Tuesday, September 09, 2025

Jessica Reidl: Even Siezing All the Wealth From America's 800 Billionaires Wouldn't Fix the Deficit

But we must acknowledge the mathematical reality that our budget deficits have grown so enormous that tax-the-rich policies can't close more than a tiny fraction of them. And also, that much of Europe long ago learned the hard way that going overboard on wealth taxes and steep top income and corporate tax brackets can backfire on the economy. That's why their (non-VAT) tax codes have moved closer to ours. A slow-growing economy can't produce enough revenues to cut its deficit no matter how high its tax rates are. We need higher revenues in the least economically damaging way possible. And yes, if we want to stabilize the debt, that means middle-class taxes will have to rise—and federal spending must be significantly pared back. This includes major spending reforms to Social Security and Medicare's staggering 30-year cash shortfall of $124 trillion.

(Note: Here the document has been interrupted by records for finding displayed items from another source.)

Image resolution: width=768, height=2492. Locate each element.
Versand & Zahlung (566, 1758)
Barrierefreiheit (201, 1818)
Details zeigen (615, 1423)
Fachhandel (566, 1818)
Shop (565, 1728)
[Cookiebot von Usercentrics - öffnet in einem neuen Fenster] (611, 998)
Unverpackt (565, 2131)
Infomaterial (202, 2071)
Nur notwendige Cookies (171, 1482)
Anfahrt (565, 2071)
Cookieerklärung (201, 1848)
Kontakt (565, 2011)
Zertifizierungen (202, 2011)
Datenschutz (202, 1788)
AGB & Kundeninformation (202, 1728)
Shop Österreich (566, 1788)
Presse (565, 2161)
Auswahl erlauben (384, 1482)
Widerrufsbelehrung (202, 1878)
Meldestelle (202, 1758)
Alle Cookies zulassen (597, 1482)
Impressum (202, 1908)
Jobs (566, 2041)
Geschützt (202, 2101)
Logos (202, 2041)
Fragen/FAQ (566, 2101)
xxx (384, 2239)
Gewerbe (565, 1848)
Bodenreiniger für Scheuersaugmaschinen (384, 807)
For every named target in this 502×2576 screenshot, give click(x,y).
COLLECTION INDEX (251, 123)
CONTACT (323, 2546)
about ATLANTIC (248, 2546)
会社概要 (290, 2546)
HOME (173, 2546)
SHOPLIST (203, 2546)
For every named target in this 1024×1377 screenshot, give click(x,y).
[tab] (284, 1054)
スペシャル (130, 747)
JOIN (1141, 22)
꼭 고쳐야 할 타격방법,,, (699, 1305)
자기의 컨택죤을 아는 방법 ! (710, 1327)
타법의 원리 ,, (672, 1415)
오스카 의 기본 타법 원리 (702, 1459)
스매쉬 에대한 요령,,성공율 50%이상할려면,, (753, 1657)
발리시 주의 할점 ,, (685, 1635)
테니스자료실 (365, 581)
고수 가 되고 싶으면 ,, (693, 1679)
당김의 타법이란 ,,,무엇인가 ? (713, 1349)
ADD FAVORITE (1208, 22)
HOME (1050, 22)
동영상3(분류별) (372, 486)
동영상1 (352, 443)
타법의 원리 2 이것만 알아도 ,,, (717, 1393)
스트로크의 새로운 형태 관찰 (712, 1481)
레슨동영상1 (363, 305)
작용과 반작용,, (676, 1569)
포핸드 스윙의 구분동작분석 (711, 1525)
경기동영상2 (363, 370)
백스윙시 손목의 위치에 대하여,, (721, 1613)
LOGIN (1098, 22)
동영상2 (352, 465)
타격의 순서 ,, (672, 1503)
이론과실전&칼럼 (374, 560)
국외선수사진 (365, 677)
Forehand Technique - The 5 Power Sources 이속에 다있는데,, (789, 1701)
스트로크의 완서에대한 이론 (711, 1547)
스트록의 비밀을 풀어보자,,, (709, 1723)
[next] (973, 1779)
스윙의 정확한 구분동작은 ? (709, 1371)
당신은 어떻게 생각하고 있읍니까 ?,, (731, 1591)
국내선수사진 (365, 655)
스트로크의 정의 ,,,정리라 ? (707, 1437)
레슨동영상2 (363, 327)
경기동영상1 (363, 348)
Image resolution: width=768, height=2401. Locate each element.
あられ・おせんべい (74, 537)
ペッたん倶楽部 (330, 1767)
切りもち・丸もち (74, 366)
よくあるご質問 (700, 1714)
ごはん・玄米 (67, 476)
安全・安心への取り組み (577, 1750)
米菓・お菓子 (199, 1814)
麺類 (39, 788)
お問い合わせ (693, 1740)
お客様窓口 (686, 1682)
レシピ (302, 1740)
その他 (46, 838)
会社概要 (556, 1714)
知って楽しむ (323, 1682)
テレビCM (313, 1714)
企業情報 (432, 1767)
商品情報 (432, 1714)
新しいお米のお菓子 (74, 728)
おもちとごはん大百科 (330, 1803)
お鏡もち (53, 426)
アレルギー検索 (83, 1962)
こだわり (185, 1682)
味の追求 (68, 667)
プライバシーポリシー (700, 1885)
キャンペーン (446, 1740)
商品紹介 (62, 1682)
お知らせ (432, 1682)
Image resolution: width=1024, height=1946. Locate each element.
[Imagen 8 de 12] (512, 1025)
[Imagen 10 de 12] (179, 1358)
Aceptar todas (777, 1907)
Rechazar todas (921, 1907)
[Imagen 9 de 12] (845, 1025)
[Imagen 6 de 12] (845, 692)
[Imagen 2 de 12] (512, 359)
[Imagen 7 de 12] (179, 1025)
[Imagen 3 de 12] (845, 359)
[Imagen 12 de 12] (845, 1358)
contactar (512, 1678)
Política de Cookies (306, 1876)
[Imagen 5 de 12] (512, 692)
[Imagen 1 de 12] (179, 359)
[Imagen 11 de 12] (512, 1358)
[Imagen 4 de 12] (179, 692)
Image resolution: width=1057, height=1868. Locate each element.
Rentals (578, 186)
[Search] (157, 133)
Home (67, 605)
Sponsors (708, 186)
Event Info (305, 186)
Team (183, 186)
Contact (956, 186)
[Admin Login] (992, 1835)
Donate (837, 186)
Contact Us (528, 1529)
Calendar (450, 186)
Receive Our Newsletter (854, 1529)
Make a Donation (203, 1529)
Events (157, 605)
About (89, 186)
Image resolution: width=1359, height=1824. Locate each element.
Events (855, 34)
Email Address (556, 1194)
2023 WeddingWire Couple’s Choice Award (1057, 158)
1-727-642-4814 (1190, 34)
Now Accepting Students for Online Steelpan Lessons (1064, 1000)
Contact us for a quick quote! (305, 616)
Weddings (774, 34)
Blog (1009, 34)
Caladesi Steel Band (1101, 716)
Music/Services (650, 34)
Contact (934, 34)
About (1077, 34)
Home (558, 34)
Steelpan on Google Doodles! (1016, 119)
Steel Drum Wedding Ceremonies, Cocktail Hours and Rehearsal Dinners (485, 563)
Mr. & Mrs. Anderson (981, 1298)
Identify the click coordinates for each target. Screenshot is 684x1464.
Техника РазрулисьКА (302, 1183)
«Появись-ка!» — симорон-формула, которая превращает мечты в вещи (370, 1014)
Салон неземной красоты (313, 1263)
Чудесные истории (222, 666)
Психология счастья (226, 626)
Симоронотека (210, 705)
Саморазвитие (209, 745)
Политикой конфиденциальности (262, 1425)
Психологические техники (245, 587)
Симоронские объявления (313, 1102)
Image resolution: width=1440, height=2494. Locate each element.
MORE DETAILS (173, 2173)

Neither political party is suicidal enough to tell middle-class voters that their taxes and benefits must also contribute heavily to reining in runaway deficits. So we comfort ourselves with the wishful thinking that millionaires and billionaires can take the entire burden off our hands. But beyond the empty rhetoric, you will never see a specific, fully scored proposal to eliminate most of the long-term deficit by taxing the rich—because mathematically, it's just not possible.